Violence in its past? You bet. It is a small target, but over time, things heading in to or toward the Sun pummel it.

 www.solarviews.com/cap/vss/VSS00092.htm

NASA Text: "The Narrow Angle Camera of the Mercury Dual Imaging System (MDIS) on the MESSENGER spacecraft obtained high-resolution images of the floor of the Caloris basin on January 14, 2008. Near the center of the basin, an area unseen by Mariner 10, this remarkable feature – nicknamed “the spider” by the science team – was revealed.

 A set of troughs radiates outward in a geometry unlike anything seen by Mariner 10. The radial troughs are interpreted to be the result of extension (breaking apart) of the floor materials that filled the Caloris basin after its formation. Other troughs near the center form a polygonal pattern. This type of polygonal pattern of troughs is also seen along the interior margin of the Caloris basin. An impact crater about 40 km (~25 miles) in diameter appears to be centered on “the spider.” The straight-line segments of the crater walls may have been influenced by preexisting extensional troughs, but some of the troughs may have formed at the time that the crater was excavated." -- NASA

 

From NASA- "The tiny spacecraft discovered a unique feature that the scientists dubbed, “The Spider.” This type of formation has never been seen on Mercury before, and nothing like it has been observed on the Moon."

[Or anywhere else (yet), for that matter. I keep thinking really hot dry rock -- on a really round world. Like, Mercury is round -- you know where Earth is "flattened" by rotation from spinning once in 24 hours[0.0033] Mercury is round to 0.0000 (four places) Les Porter]

 

NASA: "It is in the middle of the Caloris basin and consists of over a hundred narrow, flat-floored troughs (called graben) radiating from a complex central region. “The Spider” has a crater near its center, but whether that crater is related to the original formation or came later is not clear at this time." -- NASA

 

Go to this website, below. [Or www.solarviews.com] Download this image of the two "Caloris Basin" (ideas), click on it and ENLARGE the image and move around inside this "basin", an area about the size of Texas and Alaska combined. The area of Caloris depends on where you think the splash ripple of mountain/crater rings ends. Caloris Basin is Big, possibly with a diameter of 1550 km or so. (Will the real Caloris Basin stand up, Please?)

"The Spider" is easy to spot on the enlarged image, a little left and above the center of either yellow or blue dashed ring. I agree -- it isn't "clear" yet -- if the formations of the "small" (40 km) crater and the "Spider" system of troughs are related in formation. (I do not think so, but there are always will be surprises with higher image resolution.)

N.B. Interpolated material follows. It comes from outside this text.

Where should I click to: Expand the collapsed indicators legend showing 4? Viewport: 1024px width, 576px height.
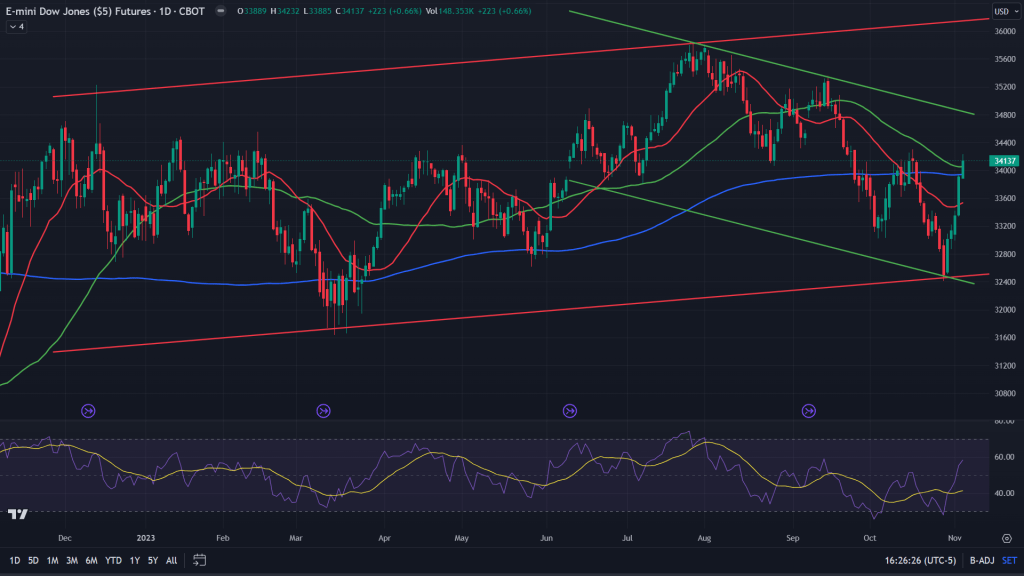(17, 27)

Here are some questions that might get an answer with Messenger. Was Mercury always there, near the Sun so close? Say two, three billion years ago? And why is it so "smooth"? Lots of stuff could/should have fallen into and past Mercury when it was forming -- being so close to the Sun. Why is it so smooth? Was it impact-hot (molten) for a long time, especially after a hit like Caloris? If Mercury were further out from the Sun, then migrated inward, where was it? It could not have been much further than where it is, or it would have left some echoes or resonances in the orbital motions of Earth and Venus. Eventually we will know.

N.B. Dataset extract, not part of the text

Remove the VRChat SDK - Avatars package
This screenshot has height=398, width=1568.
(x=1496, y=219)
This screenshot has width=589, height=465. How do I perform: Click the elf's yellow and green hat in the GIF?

photojournal.jpl.nasa.gov/targetFamily/Mercury    Visit this site for some images, but not the "spider." [I do not know why all the images are so hard ot locate...these are yours and mines Tax dollars...]

Even though it is "dense" and weighs a lot more than Earth's Moon, how long would it take to dampen out the movement of a small planet through a populated inner system of planets? Most scientist assume Mercury has resided where it is for billions of years. With it's density -- it probably has. This close to the Sun when the Sun was gravitationally contracting, before fusion ignition, the denser material objects in the disk of materials from which the Sun formed would have solidified and coalesced into the terrestrial worlds. With lot of iron. Mercury needs to show its iron directly, or a fraction thereof. Or some indication of it's dense heavy stuff. Did its old volcanoes die young? Did it "cool" quickly? Did all the dense heavy stuff just sink into Mercury's core? Where is the iron? Would some of the iron containing dense minerals come back to the surface with volcanic activity?

We assume Mercury has the usual Iron Core but we do not really know. Still, It can hardly be otherwise, from the density. . . The formation of the Spider. No one knows, yet. To me, it looks like the small crater atop the spider is much newer and is superimposed upon the spider. The real question is how, and how long after the Caloris Impact did the troughs form? As to the troughs, these graben also appear to have shifted the walls of the crater, making the crater earlier than the final troughing of the Spider. [but the images aren't that clear so likely not, but. . .]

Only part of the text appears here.